Pixel coordinate grounding data:
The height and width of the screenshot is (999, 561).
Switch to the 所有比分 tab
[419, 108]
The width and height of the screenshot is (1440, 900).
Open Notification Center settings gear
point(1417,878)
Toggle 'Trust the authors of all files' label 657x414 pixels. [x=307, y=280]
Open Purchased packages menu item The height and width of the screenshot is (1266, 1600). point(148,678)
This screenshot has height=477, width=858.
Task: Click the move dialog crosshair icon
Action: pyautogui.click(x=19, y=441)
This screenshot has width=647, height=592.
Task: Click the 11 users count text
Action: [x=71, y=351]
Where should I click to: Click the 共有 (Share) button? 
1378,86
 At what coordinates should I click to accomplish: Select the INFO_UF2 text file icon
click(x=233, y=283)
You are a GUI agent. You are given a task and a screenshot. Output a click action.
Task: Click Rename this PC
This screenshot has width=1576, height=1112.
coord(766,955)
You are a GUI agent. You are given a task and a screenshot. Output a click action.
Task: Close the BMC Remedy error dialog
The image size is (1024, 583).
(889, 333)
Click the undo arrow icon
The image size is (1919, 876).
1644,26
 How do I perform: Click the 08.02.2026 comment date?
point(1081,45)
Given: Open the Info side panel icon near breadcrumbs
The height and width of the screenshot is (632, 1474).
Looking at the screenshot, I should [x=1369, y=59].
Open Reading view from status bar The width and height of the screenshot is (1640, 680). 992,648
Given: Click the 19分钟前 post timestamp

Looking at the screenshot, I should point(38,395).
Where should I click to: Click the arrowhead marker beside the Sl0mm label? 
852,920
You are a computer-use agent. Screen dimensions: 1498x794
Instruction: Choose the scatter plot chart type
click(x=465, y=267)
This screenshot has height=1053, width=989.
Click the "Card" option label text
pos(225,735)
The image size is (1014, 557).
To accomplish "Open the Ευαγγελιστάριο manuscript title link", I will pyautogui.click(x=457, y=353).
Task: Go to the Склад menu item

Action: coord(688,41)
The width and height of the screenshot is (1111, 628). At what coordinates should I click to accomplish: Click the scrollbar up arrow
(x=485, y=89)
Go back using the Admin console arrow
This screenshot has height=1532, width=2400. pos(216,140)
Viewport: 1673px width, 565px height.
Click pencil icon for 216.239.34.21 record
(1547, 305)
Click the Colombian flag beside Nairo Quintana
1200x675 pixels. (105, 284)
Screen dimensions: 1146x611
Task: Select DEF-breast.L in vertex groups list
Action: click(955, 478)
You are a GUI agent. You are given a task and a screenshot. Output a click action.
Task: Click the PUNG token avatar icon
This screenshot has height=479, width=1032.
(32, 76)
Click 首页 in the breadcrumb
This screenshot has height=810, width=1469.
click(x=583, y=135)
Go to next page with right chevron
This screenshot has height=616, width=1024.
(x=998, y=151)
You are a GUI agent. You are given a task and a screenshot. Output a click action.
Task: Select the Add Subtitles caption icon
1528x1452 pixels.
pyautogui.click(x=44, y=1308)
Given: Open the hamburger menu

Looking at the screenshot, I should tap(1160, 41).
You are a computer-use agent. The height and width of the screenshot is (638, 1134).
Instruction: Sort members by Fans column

Brief → Transcribe each of the records verbatim.

Written response →
The height and width of the screenshot is (999, 561).
Switch to the 所有比分 tab
[419, 108]
The width and height of the screenshot is (1440, 900).
Open Notification Center settings gear
point(1417,878)
Toggle 'Trust the authors of all files' label 657x414 pixels. [x=307, y=280]
Open Purchased packages menu item The height and width of the screenshot is (1266, 1600). point(148,678)
This screenshot has height=477, width=858.
Task: Click the move dialog crosshair icon
Action: pyautogui.click(x=19, y=441)
This screenshot has width=647, height=592.
Task: Click the 11 users count text
Action: [x=71, y=351]
Where should I click to: Click the 共有 (Share) button? 
1378,86
 At what coordinates should I click to accomplish: Select the INFO_UF2 text file icon
click(x=233, y=283)
You are a GUI agent. You are given a task and a screenshot. Output a click action.
Task: Click Rename this PC
This screenshot has width=1576, height=1112.
coord(766,955)
You are a GUI agent. You are given a task and a screenshot. Output a click action.
Task: Close the BMC Remedy error dialog
The image size is (1024, 583).
(889, 333)
Click the undo arrow icon
The image size is (1919, 876).
1644,26
 How do I perform: Click the 08.02.2026 comment date?
point(1081,45)
Given: Open the Info side panel icon near breadcrumbs
The height and width of the screenshot is (632, 1474).
Looking at the screenshot, I should [x=1369, y=59].
Open Reading view from status bar The width and height of the screenshot is (1640, 680). 992,648
Given: Click the 19分钟前 post timestamp

Looking at the screenshot, I should point(38,395).
Where should I click to: Click the arrowhead marker beside the Sl0mm label? 
852,920
You are a computer-use agent. Screen dimensions: 1498x794
Instruction: Choose the scatter plot chart type
click(x=465, y=267)
This screenshot has height=1053, width=989.
Click the "Card" option label text
pos(225,735)
The image size is (1014, 557).
To accomplish "Open the Ευαγγελιστάριο manuscript title link", I will pyautogui.click(x=457, y=353).
Task: Go to the Склад menu item

Action: coord(688,41)
The width and height of the screenshot is (1111, 628). At what coordinates should I click to accomplish: Click the scrollbar up arrow
(x=485, y=89)
Go back using the Admin console arrow
This screenshot has height=1532, width=2400. pos(216,140)
Viewport: 1673px width, 565px height.
Click pencil icon for 216.239.34.21 record
(1547, 305)
Click the Colombian flag beside Nairo Quintana
1200x675 pixels. (105, 284)
Screen dimensions: 1146x611
Task: Select DEF-breast.L in vertex groups list
Action: click(955, 478)
You are a GUI agent. You are given a task and a screenshot. Output a click action.
Task: Click the PUNG token avatar icon
This screenshot has height=479, width=1032.
(32, 76)
Click 首页 in the breadcrumb
This screenshot has height=810, width=1469.
click(x=583, y=135)
Go to next page with right chevron
This screenshot has height=616, width=1024.
(x=998, y=151)
You are a GUI agent. You are given a task and a screenshot. Output a click action.
Task: Select the Add Subtitles caption icon
1528x1452 pixels.
pyautogui.click(x=44, y=1308)
Given: Open the hamburger menu

Looking at the screenshot, I should tap(1160, 41).
You are a computer-use agent. The height and width of the screenshot is (638, 1134).
Instruction: Sort members by Fans column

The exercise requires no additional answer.